There are three aspects to the cases instituted by the Reliance Anil Ambani group against various media houses and individuals seeking damages of between Rs 5,000 and Rs 10,000 crore that merit comment.

First, the Reliance ADA group is a not infrequent litigator, indeed comes close to being termed a chronic one, having in the past preferred action under the law of torts against several media organisations (including this newspaper) in sums running to a thousand crore rupees or more.

Second, it has opted to institute the present slew of suits in a civil court in Ahmedabad where the court fee in such matters is capped at Rs 75,000 regardless of the sum claimed, unlike say Delhi where the fee payable to the court would be closer to Rs 50 crore for a Rs 5,000 crore civil claim, and where because of the sum involved the matter would automatically invite the jurisdiction of the High Court and not of the lower court.

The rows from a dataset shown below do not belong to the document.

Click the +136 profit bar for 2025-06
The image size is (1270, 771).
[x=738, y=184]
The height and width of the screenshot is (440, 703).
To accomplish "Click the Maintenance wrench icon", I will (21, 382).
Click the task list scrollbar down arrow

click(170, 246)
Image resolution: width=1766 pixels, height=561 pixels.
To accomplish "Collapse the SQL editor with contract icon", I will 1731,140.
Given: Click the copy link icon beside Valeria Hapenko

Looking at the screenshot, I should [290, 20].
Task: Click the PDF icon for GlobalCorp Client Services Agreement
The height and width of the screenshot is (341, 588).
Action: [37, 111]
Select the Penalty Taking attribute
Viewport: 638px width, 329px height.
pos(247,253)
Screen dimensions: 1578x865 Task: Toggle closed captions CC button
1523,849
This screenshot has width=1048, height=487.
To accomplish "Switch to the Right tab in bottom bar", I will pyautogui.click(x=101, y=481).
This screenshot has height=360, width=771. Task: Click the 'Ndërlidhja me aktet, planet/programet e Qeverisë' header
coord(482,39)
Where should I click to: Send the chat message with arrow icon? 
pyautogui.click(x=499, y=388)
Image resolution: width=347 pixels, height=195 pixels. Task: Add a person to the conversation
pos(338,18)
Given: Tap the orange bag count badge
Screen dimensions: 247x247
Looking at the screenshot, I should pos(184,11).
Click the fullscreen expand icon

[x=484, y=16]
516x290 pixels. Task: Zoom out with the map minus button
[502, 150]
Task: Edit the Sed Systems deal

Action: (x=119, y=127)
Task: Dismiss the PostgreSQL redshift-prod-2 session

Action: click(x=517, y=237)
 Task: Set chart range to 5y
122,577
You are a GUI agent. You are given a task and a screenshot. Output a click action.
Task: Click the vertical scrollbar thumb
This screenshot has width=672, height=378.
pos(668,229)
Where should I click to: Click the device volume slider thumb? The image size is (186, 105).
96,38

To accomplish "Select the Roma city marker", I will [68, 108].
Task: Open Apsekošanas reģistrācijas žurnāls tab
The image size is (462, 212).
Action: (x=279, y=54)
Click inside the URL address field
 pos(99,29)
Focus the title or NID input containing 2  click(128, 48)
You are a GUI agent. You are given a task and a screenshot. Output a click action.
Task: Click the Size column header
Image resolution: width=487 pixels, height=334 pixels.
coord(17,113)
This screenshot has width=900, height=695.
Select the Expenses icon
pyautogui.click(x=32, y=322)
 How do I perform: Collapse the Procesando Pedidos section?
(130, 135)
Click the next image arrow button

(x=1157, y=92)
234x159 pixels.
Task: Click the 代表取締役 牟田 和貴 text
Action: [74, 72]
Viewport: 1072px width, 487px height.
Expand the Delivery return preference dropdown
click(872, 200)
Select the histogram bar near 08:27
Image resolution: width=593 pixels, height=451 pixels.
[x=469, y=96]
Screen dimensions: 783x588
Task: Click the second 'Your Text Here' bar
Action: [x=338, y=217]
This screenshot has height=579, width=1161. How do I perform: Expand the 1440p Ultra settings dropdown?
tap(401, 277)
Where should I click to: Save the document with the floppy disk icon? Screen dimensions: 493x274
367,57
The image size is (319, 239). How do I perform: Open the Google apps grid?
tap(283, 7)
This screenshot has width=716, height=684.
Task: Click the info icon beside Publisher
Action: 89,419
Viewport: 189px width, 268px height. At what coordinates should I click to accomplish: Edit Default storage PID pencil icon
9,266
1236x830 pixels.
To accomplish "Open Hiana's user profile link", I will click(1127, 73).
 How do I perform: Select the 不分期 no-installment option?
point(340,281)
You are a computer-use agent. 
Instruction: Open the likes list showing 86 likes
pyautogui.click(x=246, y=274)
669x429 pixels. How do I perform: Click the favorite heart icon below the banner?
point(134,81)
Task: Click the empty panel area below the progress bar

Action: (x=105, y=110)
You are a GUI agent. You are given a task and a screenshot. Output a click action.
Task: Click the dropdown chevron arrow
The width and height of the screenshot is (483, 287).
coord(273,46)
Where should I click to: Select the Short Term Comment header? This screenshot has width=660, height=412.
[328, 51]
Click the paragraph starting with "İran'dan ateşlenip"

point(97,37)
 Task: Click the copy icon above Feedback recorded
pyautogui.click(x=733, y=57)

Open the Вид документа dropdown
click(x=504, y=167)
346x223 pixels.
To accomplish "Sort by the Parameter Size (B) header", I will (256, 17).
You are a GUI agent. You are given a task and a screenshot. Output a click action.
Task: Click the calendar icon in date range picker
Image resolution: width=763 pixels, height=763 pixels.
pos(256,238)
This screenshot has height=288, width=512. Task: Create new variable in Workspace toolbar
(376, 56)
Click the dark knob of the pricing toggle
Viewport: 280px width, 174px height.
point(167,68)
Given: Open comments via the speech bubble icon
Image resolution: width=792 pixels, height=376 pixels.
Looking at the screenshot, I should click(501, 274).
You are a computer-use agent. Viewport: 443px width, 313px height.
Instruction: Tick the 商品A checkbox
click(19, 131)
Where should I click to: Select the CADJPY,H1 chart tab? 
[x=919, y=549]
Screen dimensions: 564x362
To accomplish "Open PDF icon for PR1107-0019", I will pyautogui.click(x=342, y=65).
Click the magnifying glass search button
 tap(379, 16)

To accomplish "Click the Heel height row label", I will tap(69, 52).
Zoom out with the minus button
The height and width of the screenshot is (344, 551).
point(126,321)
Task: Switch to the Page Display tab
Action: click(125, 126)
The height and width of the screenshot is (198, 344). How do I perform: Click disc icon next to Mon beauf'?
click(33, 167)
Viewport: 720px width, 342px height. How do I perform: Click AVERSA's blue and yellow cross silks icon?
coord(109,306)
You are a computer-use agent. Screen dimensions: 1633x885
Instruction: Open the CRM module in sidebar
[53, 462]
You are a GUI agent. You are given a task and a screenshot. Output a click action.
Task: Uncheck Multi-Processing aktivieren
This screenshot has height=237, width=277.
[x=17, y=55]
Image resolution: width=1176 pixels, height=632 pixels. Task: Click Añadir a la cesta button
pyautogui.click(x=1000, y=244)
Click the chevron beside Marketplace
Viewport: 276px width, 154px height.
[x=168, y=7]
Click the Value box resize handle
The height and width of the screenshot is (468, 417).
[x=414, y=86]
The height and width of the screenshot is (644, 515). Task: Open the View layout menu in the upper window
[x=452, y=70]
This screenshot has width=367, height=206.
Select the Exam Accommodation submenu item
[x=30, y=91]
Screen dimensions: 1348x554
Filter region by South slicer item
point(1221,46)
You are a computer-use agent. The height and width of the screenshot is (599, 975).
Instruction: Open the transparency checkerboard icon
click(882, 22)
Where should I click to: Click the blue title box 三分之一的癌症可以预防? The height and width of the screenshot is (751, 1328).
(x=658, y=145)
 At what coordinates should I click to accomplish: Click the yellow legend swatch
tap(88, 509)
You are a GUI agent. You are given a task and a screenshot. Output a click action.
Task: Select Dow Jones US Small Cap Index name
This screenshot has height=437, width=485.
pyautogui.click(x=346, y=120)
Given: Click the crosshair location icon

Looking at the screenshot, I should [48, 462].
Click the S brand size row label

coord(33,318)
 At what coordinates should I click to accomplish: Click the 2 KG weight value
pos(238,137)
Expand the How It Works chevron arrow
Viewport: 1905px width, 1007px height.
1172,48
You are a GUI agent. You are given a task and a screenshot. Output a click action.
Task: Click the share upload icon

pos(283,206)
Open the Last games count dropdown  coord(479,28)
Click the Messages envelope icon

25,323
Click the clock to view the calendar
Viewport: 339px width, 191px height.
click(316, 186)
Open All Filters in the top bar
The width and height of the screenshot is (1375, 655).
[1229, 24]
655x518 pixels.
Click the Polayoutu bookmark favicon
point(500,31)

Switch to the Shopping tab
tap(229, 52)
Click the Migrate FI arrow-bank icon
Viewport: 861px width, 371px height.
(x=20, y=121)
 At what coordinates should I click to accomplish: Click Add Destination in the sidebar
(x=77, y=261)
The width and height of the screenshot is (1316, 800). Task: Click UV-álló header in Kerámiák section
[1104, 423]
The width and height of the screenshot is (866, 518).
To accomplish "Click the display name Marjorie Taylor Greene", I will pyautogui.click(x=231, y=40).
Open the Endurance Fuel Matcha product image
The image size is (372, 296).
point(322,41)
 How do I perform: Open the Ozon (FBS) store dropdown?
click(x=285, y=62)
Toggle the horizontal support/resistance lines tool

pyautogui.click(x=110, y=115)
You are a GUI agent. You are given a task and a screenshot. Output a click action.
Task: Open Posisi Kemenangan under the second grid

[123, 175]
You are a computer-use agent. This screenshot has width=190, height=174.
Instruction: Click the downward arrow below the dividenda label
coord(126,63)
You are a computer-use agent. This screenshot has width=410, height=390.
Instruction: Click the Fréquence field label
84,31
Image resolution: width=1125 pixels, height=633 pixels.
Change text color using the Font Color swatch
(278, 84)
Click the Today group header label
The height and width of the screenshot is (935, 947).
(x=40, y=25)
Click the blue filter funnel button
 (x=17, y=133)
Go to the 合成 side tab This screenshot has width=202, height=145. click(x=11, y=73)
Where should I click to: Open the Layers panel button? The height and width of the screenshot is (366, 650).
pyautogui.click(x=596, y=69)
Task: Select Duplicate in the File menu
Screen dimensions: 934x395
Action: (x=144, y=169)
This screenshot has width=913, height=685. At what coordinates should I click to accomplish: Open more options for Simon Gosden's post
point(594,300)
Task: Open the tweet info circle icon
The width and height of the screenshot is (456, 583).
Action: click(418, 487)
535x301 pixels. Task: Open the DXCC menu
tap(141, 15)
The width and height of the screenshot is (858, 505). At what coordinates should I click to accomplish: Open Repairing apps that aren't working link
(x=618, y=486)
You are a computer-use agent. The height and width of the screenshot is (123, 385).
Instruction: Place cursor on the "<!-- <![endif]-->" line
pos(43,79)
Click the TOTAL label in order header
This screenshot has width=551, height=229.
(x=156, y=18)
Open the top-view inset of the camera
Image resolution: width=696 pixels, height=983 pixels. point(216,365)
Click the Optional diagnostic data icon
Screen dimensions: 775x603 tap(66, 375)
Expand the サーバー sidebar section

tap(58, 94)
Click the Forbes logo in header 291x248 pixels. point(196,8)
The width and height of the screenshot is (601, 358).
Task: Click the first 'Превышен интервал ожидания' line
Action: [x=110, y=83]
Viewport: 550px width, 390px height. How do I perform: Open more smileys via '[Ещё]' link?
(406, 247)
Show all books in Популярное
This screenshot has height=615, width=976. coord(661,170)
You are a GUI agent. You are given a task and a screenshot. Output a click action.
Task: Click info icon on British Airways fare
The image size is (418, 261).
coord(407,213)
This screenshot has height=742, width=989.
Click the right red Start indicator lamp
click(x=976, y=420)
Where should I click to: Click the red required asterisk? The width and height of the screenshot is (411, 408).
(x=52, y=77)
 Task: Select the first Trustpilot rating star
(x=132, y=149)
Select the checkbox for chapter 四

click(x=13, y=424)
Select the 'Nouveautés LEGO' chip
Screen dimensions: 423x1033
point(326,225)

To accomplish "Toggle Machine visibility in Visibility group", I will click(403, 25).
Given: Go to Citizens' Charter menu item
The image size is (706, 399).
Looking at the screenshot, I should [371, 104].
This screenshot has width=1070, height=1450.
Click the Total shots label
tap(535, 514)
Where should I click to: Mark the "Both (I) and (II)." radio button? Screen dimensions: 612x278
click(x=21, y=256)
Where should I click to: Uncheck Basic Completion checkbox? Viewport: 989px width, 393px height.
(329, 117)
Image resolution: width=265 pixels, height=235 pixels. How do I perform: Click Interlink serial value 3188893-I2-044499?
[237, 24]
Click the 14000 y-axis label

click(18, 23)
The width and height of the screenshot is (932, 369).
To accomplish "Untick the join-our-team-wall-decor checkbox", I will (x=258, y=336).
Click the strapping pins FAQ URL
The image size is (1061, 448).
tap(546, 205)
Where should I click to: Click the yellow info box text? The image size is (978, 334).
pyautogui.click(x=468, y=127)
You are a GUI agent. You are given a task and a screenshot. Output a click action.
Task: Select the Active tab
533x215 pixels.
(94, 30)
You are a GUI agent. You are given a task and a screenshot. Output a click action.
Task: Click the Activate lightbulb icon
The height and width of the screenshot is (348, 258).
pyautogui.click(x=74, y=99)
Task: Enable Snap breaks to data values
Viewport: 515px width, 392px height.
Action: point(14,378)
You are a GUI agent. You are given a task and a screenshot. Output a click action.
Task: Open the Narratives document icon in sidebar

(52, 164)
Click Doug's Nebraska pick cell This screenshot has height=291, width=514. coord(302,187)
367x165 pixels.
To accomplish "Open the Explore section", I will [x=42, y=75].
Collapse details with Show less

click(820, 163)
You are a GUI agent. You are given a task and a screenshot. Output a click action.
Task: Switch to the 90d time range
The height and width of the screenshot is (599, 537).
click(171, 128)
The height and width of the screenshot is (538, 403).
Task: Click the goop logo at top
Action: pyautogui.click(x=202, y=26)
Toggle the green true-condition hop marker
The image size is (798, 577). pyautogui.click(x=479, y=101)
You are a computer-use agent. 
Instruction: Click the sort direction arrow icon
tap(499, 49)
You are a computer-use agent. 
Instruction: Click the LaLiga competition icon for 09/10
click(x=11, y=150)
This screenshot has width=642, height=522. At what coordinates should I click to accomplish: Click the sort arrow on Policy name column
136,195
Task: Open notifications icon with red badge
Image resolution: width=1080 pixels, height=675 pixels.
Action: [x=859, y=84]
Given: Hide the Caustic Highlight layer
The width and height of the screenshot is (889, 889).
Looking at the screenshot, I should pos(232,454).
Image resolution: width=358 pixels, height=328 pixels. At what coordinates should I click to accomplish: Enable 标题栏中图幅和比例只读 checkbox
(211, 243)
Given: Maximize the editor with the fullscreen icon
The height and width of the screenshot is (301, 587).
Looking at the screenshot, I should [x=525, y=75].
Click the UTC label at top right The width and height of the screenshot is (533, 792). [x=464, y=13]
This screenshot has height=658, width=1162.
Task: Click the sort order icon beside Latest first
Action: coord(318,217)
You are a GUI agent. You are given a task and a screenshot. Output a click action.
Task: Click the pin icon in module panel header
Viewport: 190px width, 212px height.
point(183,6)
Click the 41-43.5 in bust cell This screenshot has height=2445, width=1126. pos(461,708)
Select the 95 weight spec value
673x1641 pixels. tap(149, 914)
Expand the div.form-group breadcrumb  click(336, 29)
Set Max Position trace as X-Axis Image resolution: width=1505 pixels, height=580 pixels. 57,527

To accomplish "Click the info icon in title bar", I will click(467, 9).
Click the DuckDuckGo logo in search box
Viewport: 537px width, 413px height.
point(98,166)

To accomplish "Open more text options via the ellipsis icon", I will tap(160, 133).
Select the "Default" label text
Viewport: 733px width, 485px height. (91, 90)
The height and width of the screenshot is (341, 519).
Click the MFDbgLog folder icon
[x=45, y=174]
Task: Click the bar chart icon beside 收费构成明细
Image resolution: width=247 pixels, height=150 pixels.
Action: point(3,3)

Third, unlike other tort actions where the suit must be instituted where the defendant resides or has a place of business or where a substantial part of the dispute occurred, a suit for defamation can lie in any jurisdiction where the impugned publication could have been circulated.

This means that a television channel or a website could be sued anywhere in the country, as indeed might a newspaper or periodical if it can be established that copies were available in the place where jurisdiction is claimed. Of course, if Mr Ambani feels defamed, he is entitled to seek restitution. Indeed, media houses which generally have opposed the continuance of the law of criminal defamation on the statute book ought to feel reassured that it is civil actions that Mr Ambani pursues. But it is important for law-makers and courts to acknowledge the possibility that some people might embark on such legal essays with the objective as much of seeking restitution as of blocking further critical comment and indeed sometimes even with the object of being vexatious.

Thus if it is accepted after a study of civil action of defamations across jurisdictions that the Civil Procedure Code of 1908 needs amendment, then this must be done forthwith. The quantum of court fee could be made uniform across the country through overarching legislation to foreclose any possibility of forum shopping. Next, courts must enforce the doctrine of non conveniens (where a court refuses to entertain a petition that inconveniences the respondent) more rigorously.

Finally, there must be an effort to ascertain at the threshold whether the amount sought is commensurate with the damage claimed to have been caused. It is important for stakeholders ~ the Press and its institutions, the Press Council of India, the Editors Guild, the Law Commission, organisations of journalists and of course, the Law Ministry ~ to put their heads together and revisit the law on defamation. The law of torts must be used to enforce liability, not silence critics.